_Exercise text_
[Start of Attachment]
So recently when a friend told me she wondered how memoirists give themselves permission to tell their stories, I understood her question. This is what I told her:

The process of writing gives writers the courage to write. When writers encounter the voice inside that tells them, “You can’t say that!” they may talk to that voice. They may say, “Well, why the heck not?” Or they may ignore that voice. Sometimes they will set the work aside until they can go on.

Tell Your Story: Permission Granted

Giving yourself permission to tell your story is a process. In the beginning you might tell yourself that you’re just exploring, you’re not going to show anyone your work until you’re ready, you’re simply following this urge that you have that’s swelling up inside you to share your experience, you’re writing only for yourself for now.

As you go on, just write as much of the story as you can and when you hit a wall, when it’s too stressful to continue, stop and take a walk or do a dance or call a friend. Put the work aside for a little while and come back to it. When you come back to it, often you’ll find that it’s not so scary and you’ll wonder why it seemed so terrifying last week or last month or last year.

Writing is about taking risks, but you don’t have to push yourself further than you’re willing to go. You just do what you can, keep writing, go deeper when you’re ready.

Writing is about discovery. As you write, you’ll discover what you mean to say.

Writing is about letting yourself not know the answers, letting yourself make mistakes, focusing on the process rather than the results you anticipate.
[End of Attachment]
_Task set_
- a) Quote the passage on memoir writing starting at "So recently when" and ending at "yourself for now.".
- b) List the activities the passage on memoir writing suggests for when writing becomes too stressful to continue.

_Data excerpts_
[Start of Attachment]
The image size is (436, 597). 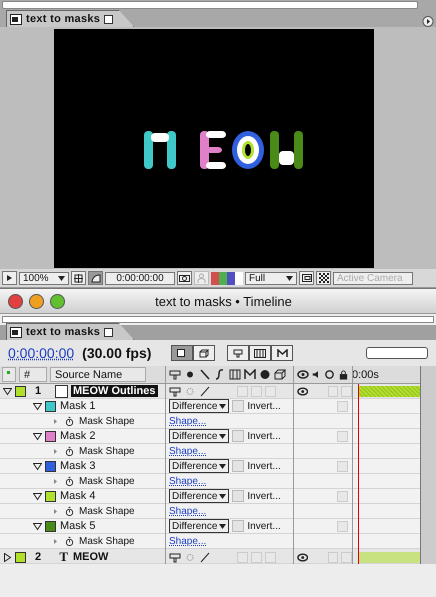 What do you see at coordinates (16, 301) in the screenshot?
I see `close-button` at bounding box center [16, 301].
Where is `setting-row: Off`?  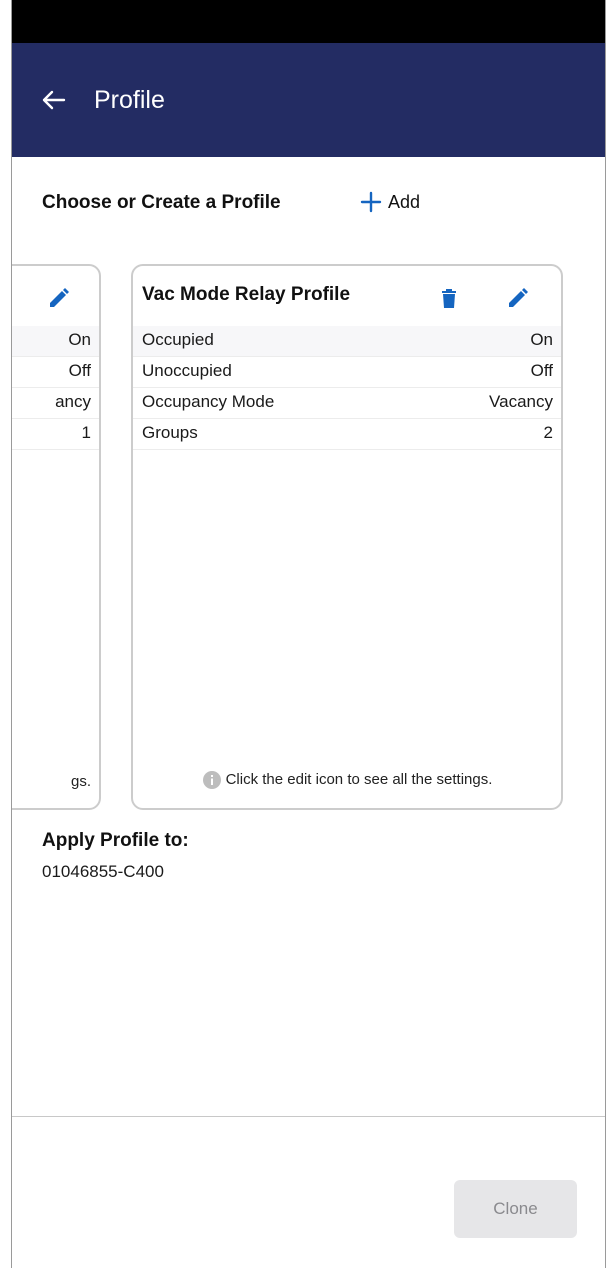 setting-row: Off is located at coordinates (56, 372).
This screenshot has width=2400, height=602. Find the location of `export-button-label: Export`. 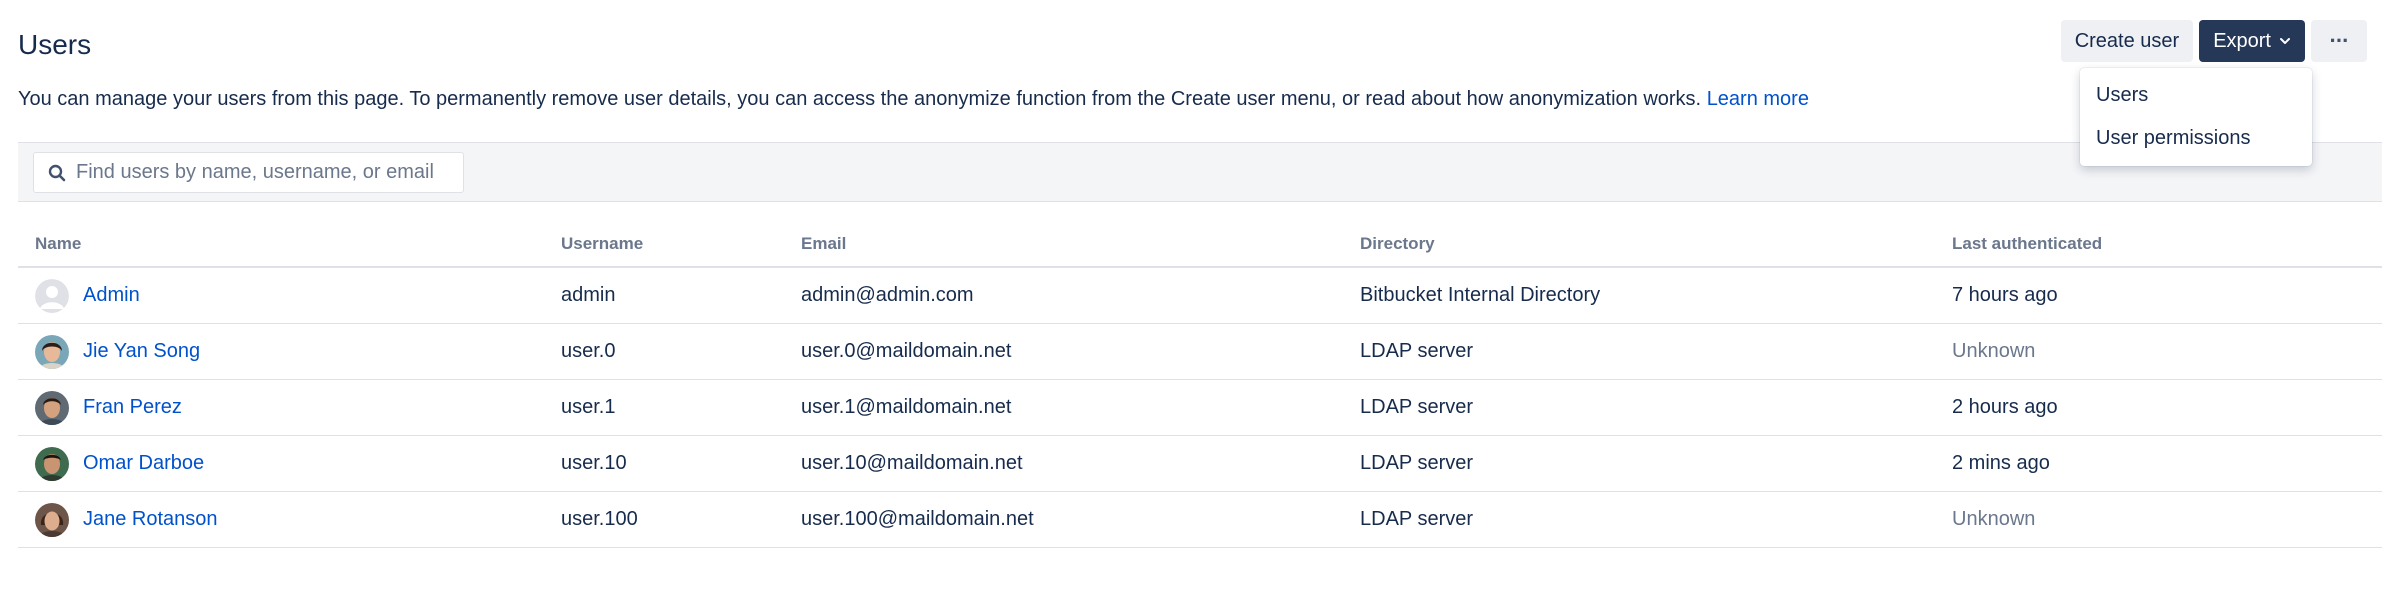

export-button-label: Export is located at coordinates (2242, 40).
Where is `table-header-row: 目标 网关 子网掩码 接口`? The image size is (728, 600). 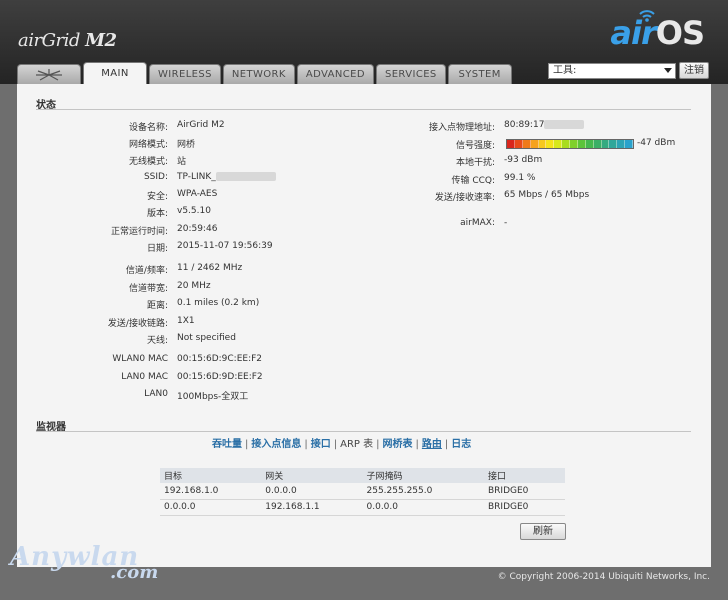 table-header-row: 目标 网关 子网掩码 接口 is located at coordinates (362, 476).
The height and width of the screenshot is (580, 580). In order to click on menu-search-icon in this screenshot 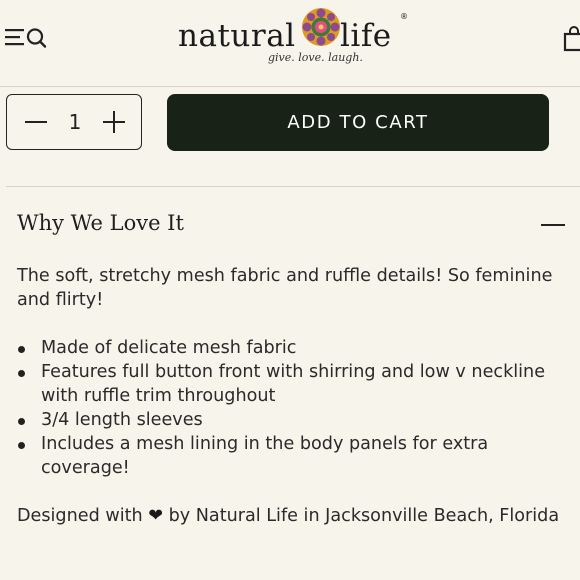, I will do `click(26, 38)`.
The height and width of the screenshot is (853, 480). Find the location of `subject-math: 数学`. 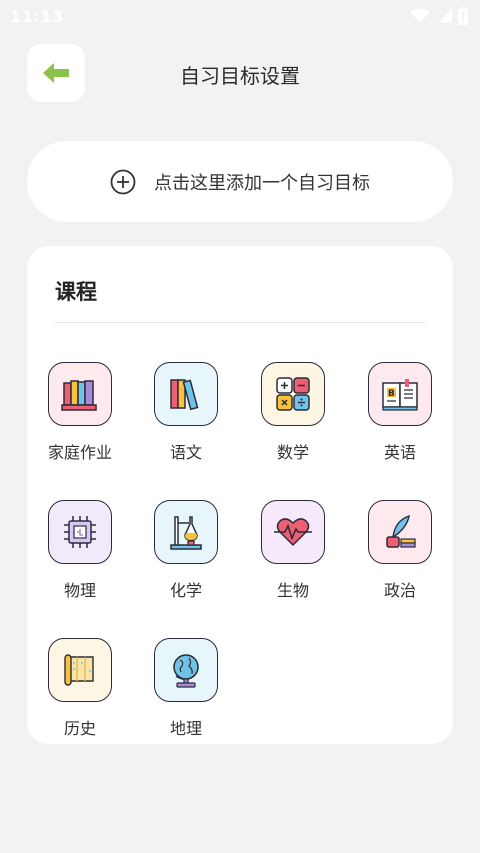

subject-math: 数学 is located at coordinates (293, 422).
[End of Attachment]
_Answers to each task_
- a)
So recently when a friend told me she wondered how memoirists give themselves permission to tell their stories, I understood her question. This is what I told her:

The process of writing gives writers the courage to write. When writers encounter the voice inside that tells them, “You can’t say that!” they may talk to that voice. They may say, “Well, why the heck not?” Or they may ignore that voice. Sometimes they will set the work aside until they can go on.

Tell Your Story: Permission Granted

Giving yourself permission to tell your story is a process. In the beginning you might tell yourself that you’re just exploring, you’re not going to show anyone your work until you’re ready, you’re simply following this urge that you have that’s swelling up inside you to share your experience, you’re writing only for yourself for now.

- b)
- Take a walk
- Do a dance
- Call a friend